妻との間に子供がいればこのくらいの年齢でもおかしくないというのに、大竹氏は彼女に夢中になった。
娘と交わす言葉が増えるたび、妻と交わす言葉は減っていった。
妻に小言や文句を言う数も増えた。しかし、娘に言うべき文句は無かった。
娘との逢瀬を重ねるたびに、妻への愛が冷えて消えていった。
「もし、貴方」
夕食の時分に、大竹氏が上の空でいたので、夫人が声をかけると、いかにも忌々しいという光を双眸に浮かべて彼女をじいっと見た。氏の目の中には、夫人を馬鹿にする色があった。この目の前にいる女はどこのどちらさんだろ、とでも言いたそうだった。
「おい、僕の食事を下げてくれ。……ああ、いや、やっぱり、後で僕の部屋に持ってきておくれ。食事のときくらい君の顔を見ていたくないんだ」
人間は二足歩行をする生物であるというように至極当然のことを言うような口調でそう言うと、夫人の顔を見て、顔をしかめた。
夫人は呆れた。呆れて物が言えなかった。何しろ、あの退屈な男がこんな態度で自分を道端に落ちた猫の死骸でも見るような顔で、しかも、それを言葉に出して、自分を拒絶するだなんて、何か悪いことでもあったのかしら、と思った。
夫人が大竹氏の後をこっそりつけて行くと、氏が娘に接吻するのを見た。つがいの小鳥たちのように短いキスを何度もした。夫人は忘れてしまえと目を背けて、物音を立てないようにして自室に籠もり、声を押し殺してぽろぽろ泣いた。
幾日が過ぎたことだろう。夫人が思わず町の婦人たちに打ち明けたのか、あるいは、大竹氏と娘の逢瀬を見た者がいたのか、真実は闇の中であるが、大竹氏の妾は額縁の中にいるというのは公然たる秘密となっていた。

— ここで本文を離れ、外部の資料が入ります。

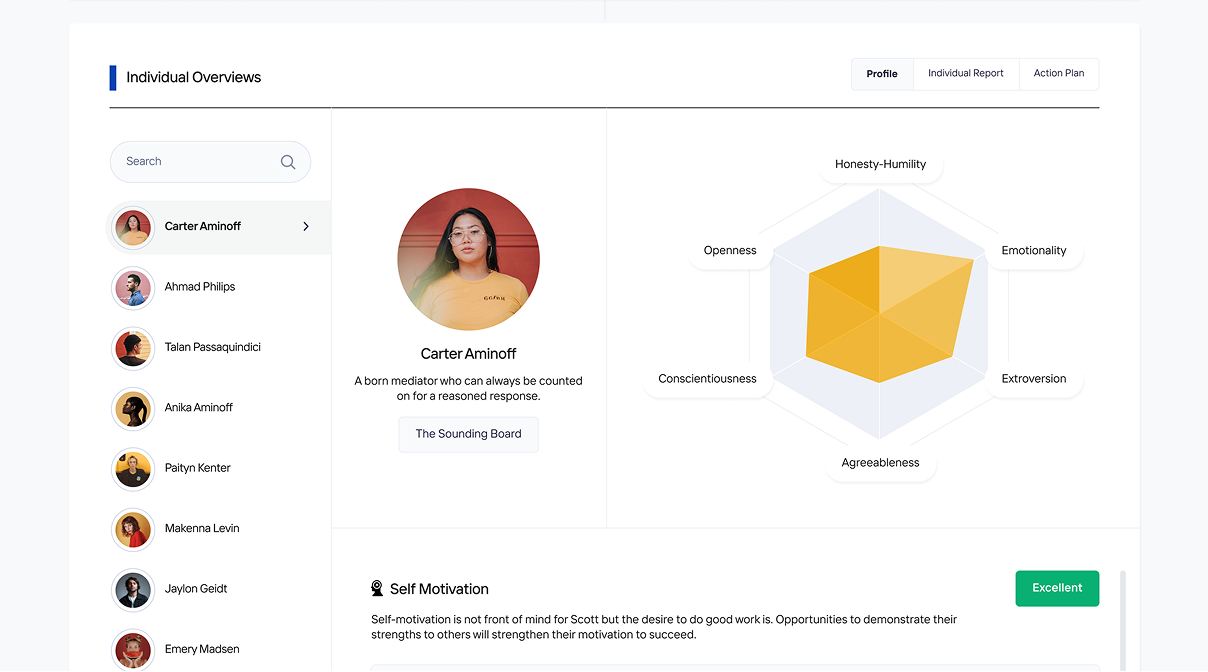Click the Extroversion label on radar chart

pyautogui.click(x=1034, y=379)
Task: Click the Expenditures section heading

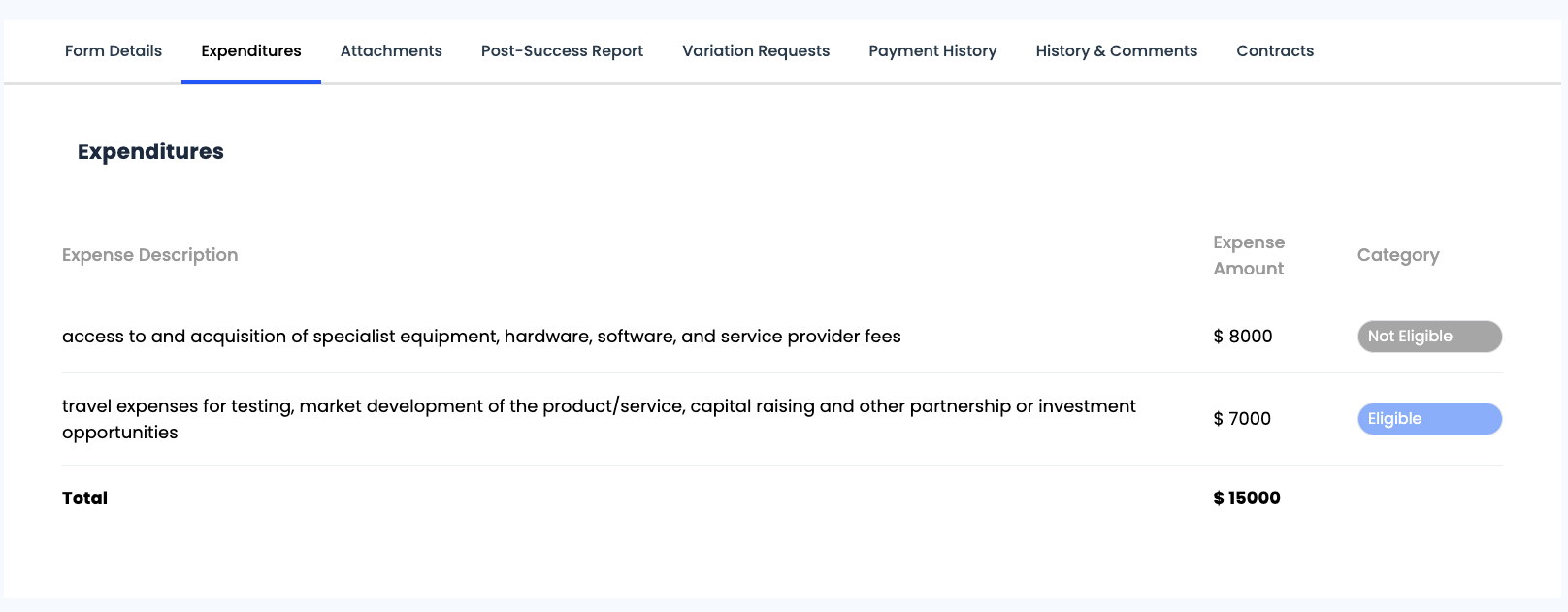Action: (x=150, y=152)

更に時が過ぎると、その噂は都会の治郎氏の耳にも届くこととなった。弟はそれを聞くと、顔を真っ白にして言葉を失って、すぐさま大竹氏の屋敷に駆けつけた。
「兄さんはいるかね! 兄さんはいるかね!」
治郎氏は屋敷に着くや否や、大声を出して、玄関の扉をどんどんと怒り任せに殴った。何事かと夫人が扉を開けると、にこりともせずに、固く歯を食いしばって、肩を怒らせた治郎氏が立っていた。
「夢子さん、兄さんはいるかね」
「旦那様ならいらっしゃいますけれど……。治郎さん、なにか御用ですか?」
怪訝な顔で夫人が答えた。それを聞くと、夫人が止めるのも聞かず、足取り荒く大股でずんずんと歩いて、目を皿にして大竹氏を探し始めた。

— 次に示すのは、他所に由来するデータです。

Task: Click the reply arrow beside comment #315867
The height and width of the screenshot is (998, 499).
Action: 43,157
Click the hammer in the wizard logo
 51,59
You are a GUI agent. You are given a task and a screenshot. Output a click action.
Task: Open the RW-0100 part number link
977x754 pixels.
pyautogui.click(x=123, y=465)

氏はすぐに見つかった。いつものように自室で娘と戯れていたから、その声が漏れ聞こえてきていた。
治郎氏には、一方的に少女の絵に話しかける兄の姿は、殺したいほどの不快を感じる、とても不愉快極まりないもののように思えたのだろう。
「兄さん」
治郎氏は兄の背中に向かって、怒鳴りつけた。
「馬鹿野郎」
兄を罵るその声には、失望と怒りが混ざっていた。
振り向いた大竹氏の頬を、力の限り張り倒すと、
「馬鹿野郎」
と繰り返した。
大竹氏は治郎氏を一瞥すると、それだけでむっつりと押し黙った。
「絵の中の娘に惚れるだなんて、どうかしてる」
今度ばかりは軽蔑一色の声だった。治郎氏はそう言うと、大竹氏の答えを待つように沈黙した。
大竹氏は何かを小声でぶつぶつ反論したが、喉に絡んだタンのせいか、何やら不明瞭だった。一つか二つ咳をすると、ガラガラ声で、ははは、と言った。治郎氏は、ため息をつくと、兄の目をまっすぐに見た。大竹氏はその視線を避けるように目を背けた。
「惚れてるだなんて下品なこと言うなよ。僕は彼女を愛しているんだ」
「兄さんには夢子さんがいるだろう」
「あれには愛も恋も残っちゃいない。わずかばかりの情でこの家に置いてやっているがね、何か生意気なことをやったら追い出すさ」
「ろくでなし」
大竹氏は反論もせず、ただ笑った。そんな兄を、治郎氏はもう一度殴った。
「おまえは僕から全て取り上げる気か?」
頬を真っ赤に腫らしても生意気な顔で笑う兄の姿が、治郎氏には異様に思えた。
「おまえが夢子に惚れてるのも知ってるんだぞ。どうせ、夢子もおまえに惚れている。まったく、下品な愛だなあ。そのくせ、おまえらは僕のいないところでこそこそ会っているそうじゃないか」
下品、下品と言うその口は、よだれを蟹のようにぶくぶく泡立たせて、汚らしい。
「それは僕と夢子さんへの侮辱だ。取り消せ」
「取り消すもんか。事実を取り消すなんてこと出来るわけ無いだろ」
大竹氏は、ははは、はは、はと狂ったように笑った。
「僕を家族と思うなら、二度と帰るな。この家の敷居を跨いだ瞬間に殺してやる」
静かに大竹氏はそう言った。二度言わせるなよと言いたげな表情をしていた。
治郎氏は、何も言わずに部屋を出ていき、夫人に訳を話すと、車に乗り込んで、都会の町に帰って、二度と戻らなかった。絵の中の少女は、治郎氏を嘲笑うようにただ笑っていた。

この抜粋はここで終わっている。